Does anyone have info./statistics on the growth of home programs within programs? Anotherwards, do current, successful home programs like NW Kidney Center and Lynchburg increase in the number of patients who elect to do home hemo?

Yes, the programs grow. I read on the Renalweb site where a clinic started using NxStage and their growth was 3 fold. I know that at the Rubin Center after introducting NxStage their daily program began to rapidly grow. I Know when we started nocturnal we were the 13th patient and now they are around 30. I do think programs grow and expand after they are started.

From what I’ve seen, the programs are not only growing, but a number of them have lengthy waiting lists to get in!

I’m trying to get ahold of a financial analysis for the “How to Start a Program” section of this site that someone promised me of when to add a new training nurse for a home program to avoid having patients quit their jobs and lose their health plans because they can’t get home treatment in a timely way.

I heard, surprisingly, the premier Lynchburg program has not grown since they started -still have approximately the same number of home patients. My understanding is they use a FR model and do reuse. So, what can be said for why some programs grow and others don’t?

Heather, Keep in mind when it looks like nocturnal programs don’t grow there are a couple of reasons for this. 1 patients get transplanted and out of the programs and replaced by another patient but the number stays the same. Also remember that on nocturnal (and this is what Lynchburg has)
with 1 training nurse not more than 6 patients a year can be trained.
Figure 6 weeks for training 6 x 8 = 48 weeks and that is if you can train one right after another and no one takes longer than 6 weeks. Our nocturnal program seems to go in spurts. Quiet for a while then a few patients all at once. It could also be because more programs are opening up around the area so there are more patients just spread out in more centers. A couple of patients in our nocturnal program transferred to centers closer to their home
when they started programs.

We’d like to see patient training done in small groups (2-4 patients) so that folks who are training have peers, and to speed up the training process so more patients can go home.

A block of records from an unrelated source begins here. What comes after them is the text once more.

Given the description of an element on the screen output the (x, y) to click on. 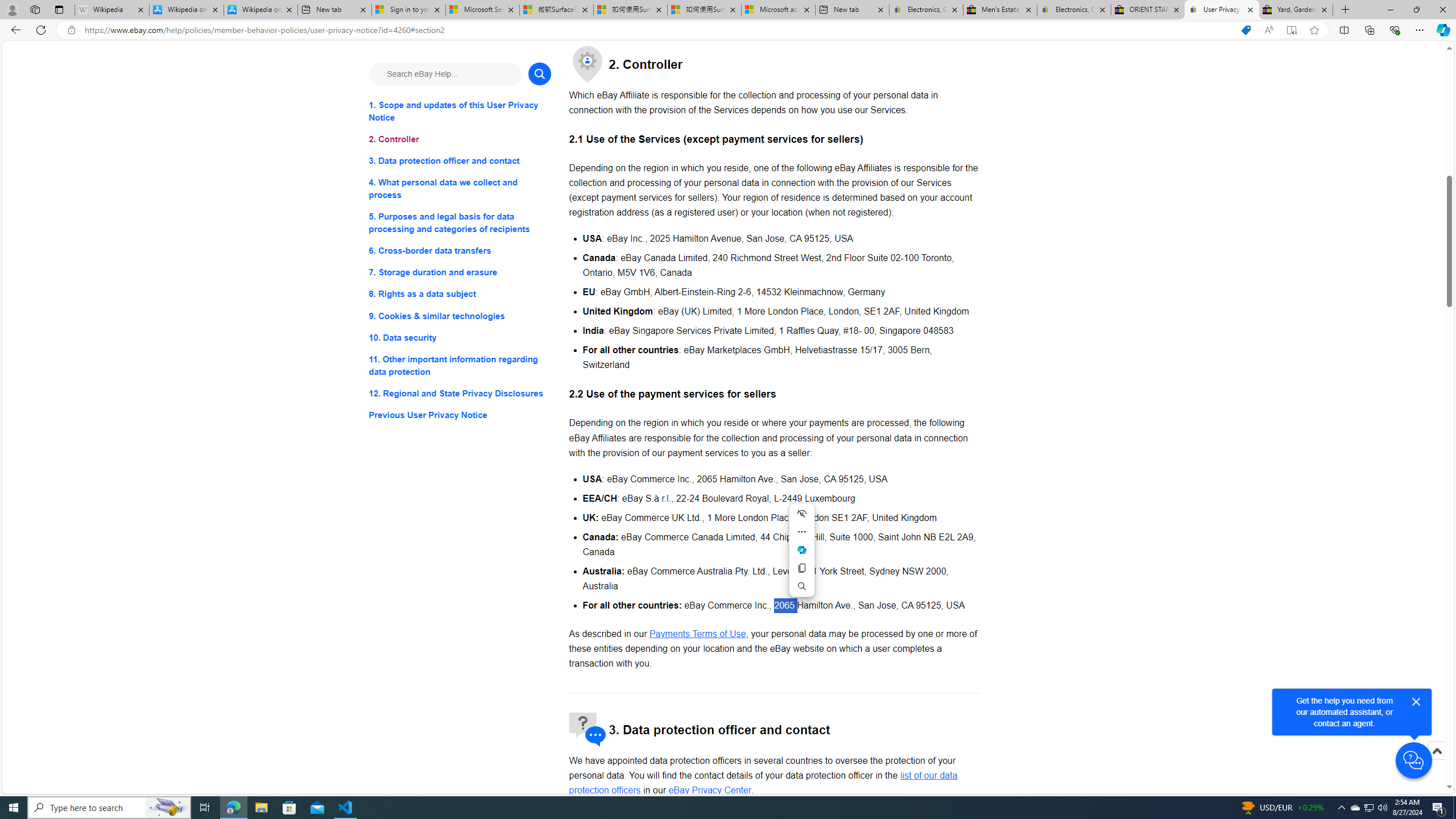
Payments Terms of Use - opens in new window or tab (697, 633)
Mini menu on text selection (802, 556)
1. Scope and updates of this User Privacy Notice (459, 111)
Search eBay Help... (444, 73)
Scroll to top (1435, 750)
6. Cross-border data transfers (459, 250)
8. Rights as a data subject (459, 293)
Previous User Privacy Notice (459, 414)
Given the description of an element on the screen output the (x, y) to click on. 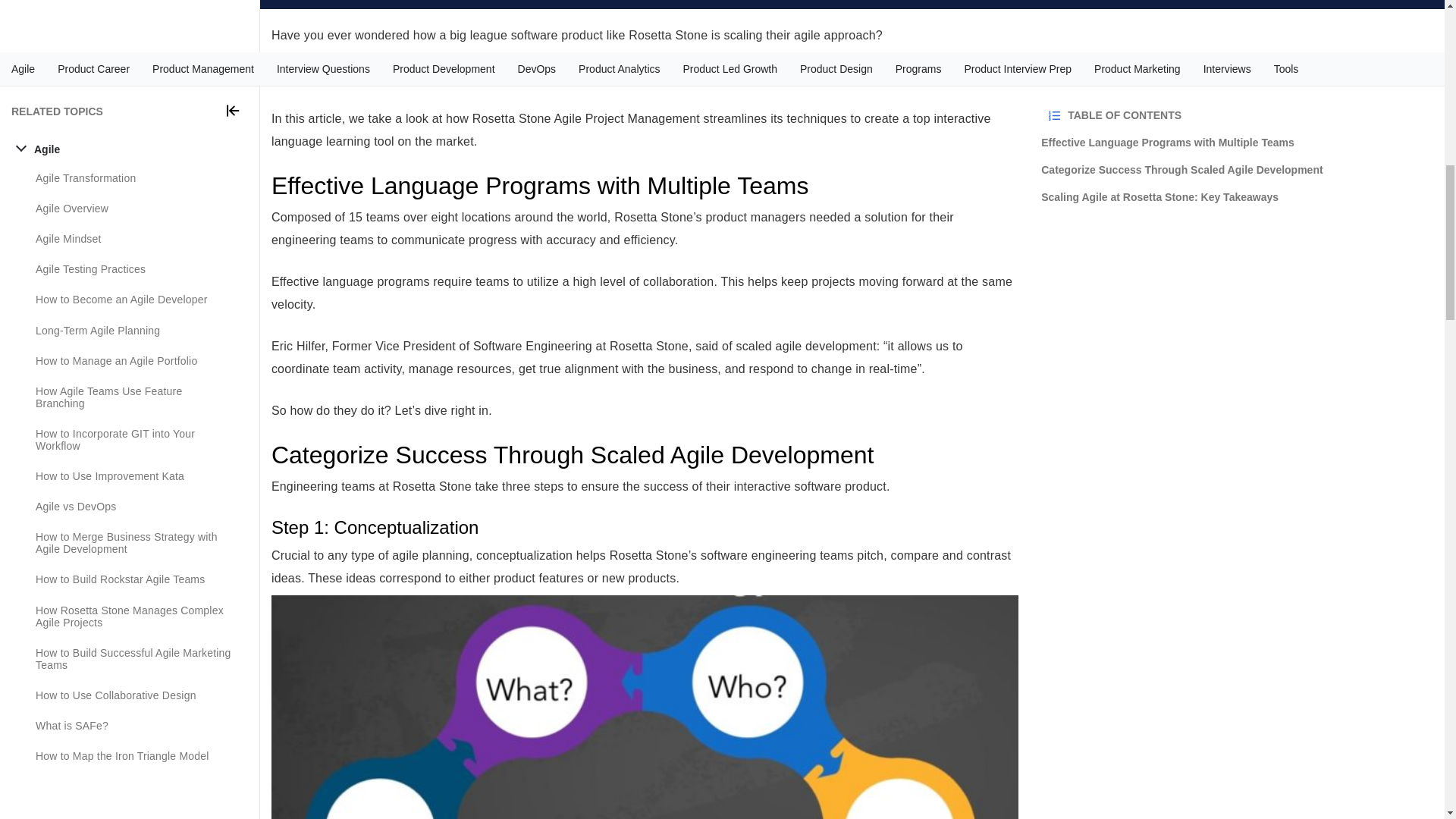
Categorize Success Through Scaled Agile Development (643, 455)
Step 1: Conceptualization (643, 527)
Effective Language Programs with Multiple Teams (1236, 64)
Categorize Success Through Scaled Agile Development (1236, 92)
Effective Language Programs with Multiple Teams (643, 185)
Scaling Agile at Rosetta Stone: Key Takeaways (1236, 119)
Given the description of an element on the screen output the (x, y) to click on. 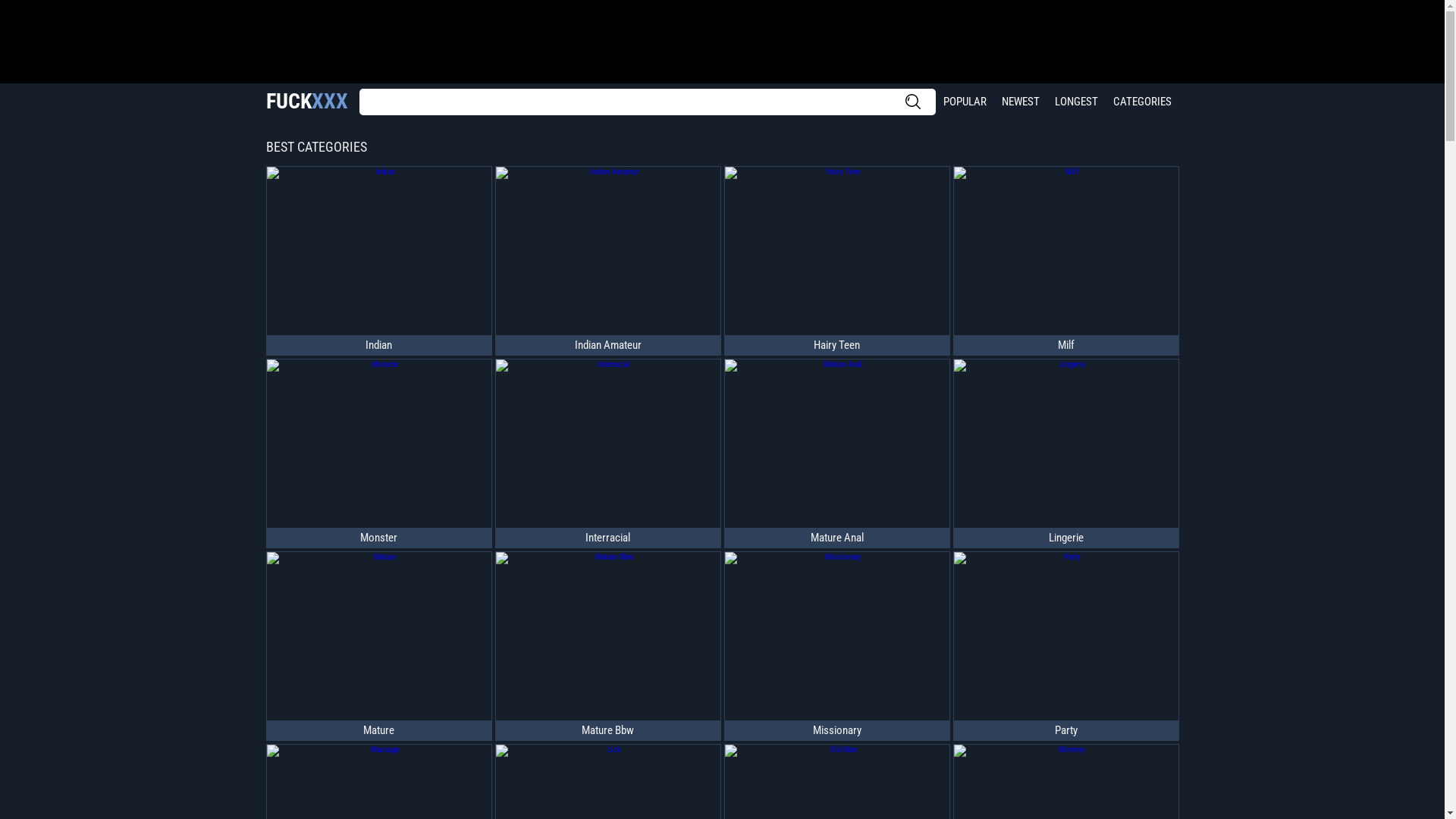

I think on Nocturnal that would be very stressful for the training nurse. I also think it would be stressful on the patients. When we first started training on the Fresenius it took me a long time to get set up. If I had to wait when I had a question about the setup because the nurse was helping someone else I would have been nuts by the time the day was over. I also think the patients that catch on faster than others would get a little impatient. I’d like to see patients not have to wait but I’m not sure the group idea would work all that well.

Hi Marty,

Some centers have tried it this way and both the patients and staff say they really liked it, but home patient training is one of those areas where there aren’t really studies about what works best. It may work well for some and not others.

I’d just like to see some “outside the box” thinking about patient training, because it would be hard to justify the salary of a nurse who can train only 6 patients/year, and it’s not good to have people lose their jobs and insurance because they have to wait.

My unit trains patients for home haemo about 4 or 5 at a time, over the 2 sets of days, that’s 8 patients a week for up to 12 weeks. SO they must be training approx. 48 people per year. THen for nocturnal you go in 4-at-a-time, with 2 nurses present for 2 nights, then you’re into it at home.
THe unit currently has over 60 patients. THe charts on the wall they did as part of a study, were done 2 years ago & they had about 30 then.

um…that was me there, being “Guest”


Maybe it would be OK. Our room for training was real small too. Your right though the problems need to be addressed and if you can make the group thing work why not.

That’s a lot of patients being trained for home hemo at your unit. Do the doctors there encourage all the patients to get into home txs?

Yes, pretty much Heather. I don’t know how many in-center patients they have (must be heaps) but basically if you’re not one of the walking dead (well no more so than we are! :lol: ) they’ll try & talk u into Home Haemo. Then while you’re doing that you are asked if you fancy Nocturnal. SO when I quoted the 60 patients, I think that was nocturnal patients…there are still more doing daytime, but I’m not sure how many.
I know at the Xmas party there were about 40 patients, plus their partners, plus staff & they were only a %age of patients, obviously.
THe figures on the laminated posters they have up represented those on ‘the experiment’ that nocturnal is still classed as. :shock:

I knew I had read where someone said that in his country all the able bodied patients were geared towards home hemo and I thought it might be in Aussie Land. This is what I’m talking about. We don’t hear about programs here in the U.S. with so many home patients. Are the patients there required to go home hemo or are they simply encouraged in that direction?

Encouraged. If you are ‘fit and well’…well you know, as far as this applies to us, the ‘walking dead’ :lol:
There are plenty of patients doing in-center h.d., who are either not fit and well enough to do h.h.d. or just do not want to. THere was a guy about my age (but he looked much older! :slight_smile: :roll: ) in there one day, getting a one-off session, as they had a spare bay & the in-center crew had sent him down as he was early. The guy in the next bay asked if he
was starting h.h.d., but he said “No”, as he didn’t want to do it. He didn’t trust his own cleanliness, he lived on his own and he lived within walking distance of the hospital and felt O.K. on his 3 x 5. Fair enough, eh?